More Beer in Space!
By Christopher McCollum
Last year, fellow Culture of Spirits writer Micah A. Hanks wrote an article about Japanese brewing company Sapporo’s efforts to produce beer from space-grown ingredients. The rising popularity of the notion of future space tourism will indicate, for some, the next gold mine in fields that are wishing to prosper… beer should be included among these, also. After all, who would want to take a trip to space without the ability to enjoy a cold one along the way?
Space.com reported Monday that the Australian non-profit space organization Astronauts4Hire will perform a series of tests on a beer developed and brewed by Sydney’s 4 Pines Brewing and Saber Astronautics Australia. The goal of the research is to test the sustainability and drinkability of the beer in space, and the tests being done by Astronauts4Hire will include taste tests as well as the physiological affects that come from drinking it in a zero-gravity environment.

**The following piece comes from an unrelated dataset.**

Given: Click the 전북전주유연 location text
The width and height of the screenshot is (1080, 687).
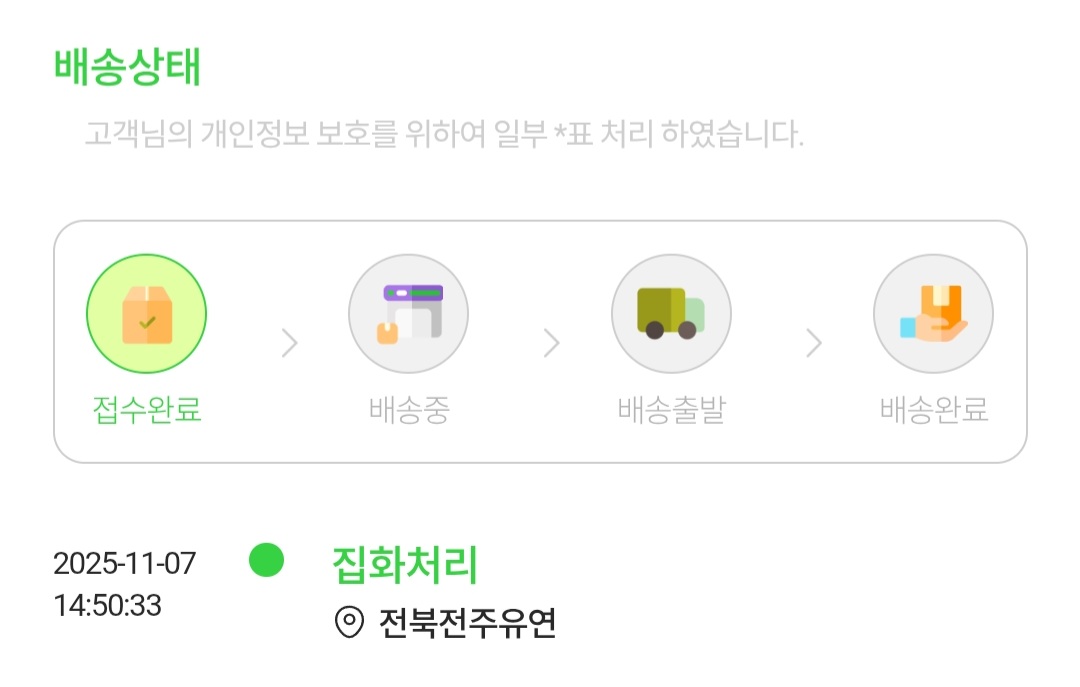Looking at the screenshot, I should point(467,623).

On an interesting note, the International Space Station has a strict no-alcohol policy, so until that policy is changed, none of the hardest working men and women in space will be allowed to cap off their work day with a frosty container of Earth’s finest. However, when the great vacuum above finally becomes accessible to the public, one can indeed expect that there will be a great demand for the creature comforts that everyone is used to back home. Whether it be my own preference of a brick-oven pizza with a pitcher of a micro-brewed pale ale, or another’s preference for caviar with a bottle of Dom Perignon (a more likely scenario, if we are to base judgment on the estimated ticket prices for civilian space travel), there will be a need for a little something more than the dehydrated pasta and granola bars that our astronauts have grown accustomed to.
Imagine this, though: Through the use of pressure, a pitcher of beer is successfully filled by a tap… but then the beer floats out of the pitcher and off down the corridor before a lid can be placed on it. This may begin an all-new great Space Race of our time, to be the first to provide an environment where passengers and crews alike breast-stroke their way through the shuttle, playing a very quirky zero-gravity game of guzzle the beer (which might almost resemble bobbing for apples here on Earth). Or, perhaps more likely, passengers will hold out their glasses to collect a filling of the beer as it floats by, and then quickly cap their containers before it floats away. Either way, it would be a very entertaining method of service, and definitely one that I would want to participate in.
Image by Katie Lips via Flickr.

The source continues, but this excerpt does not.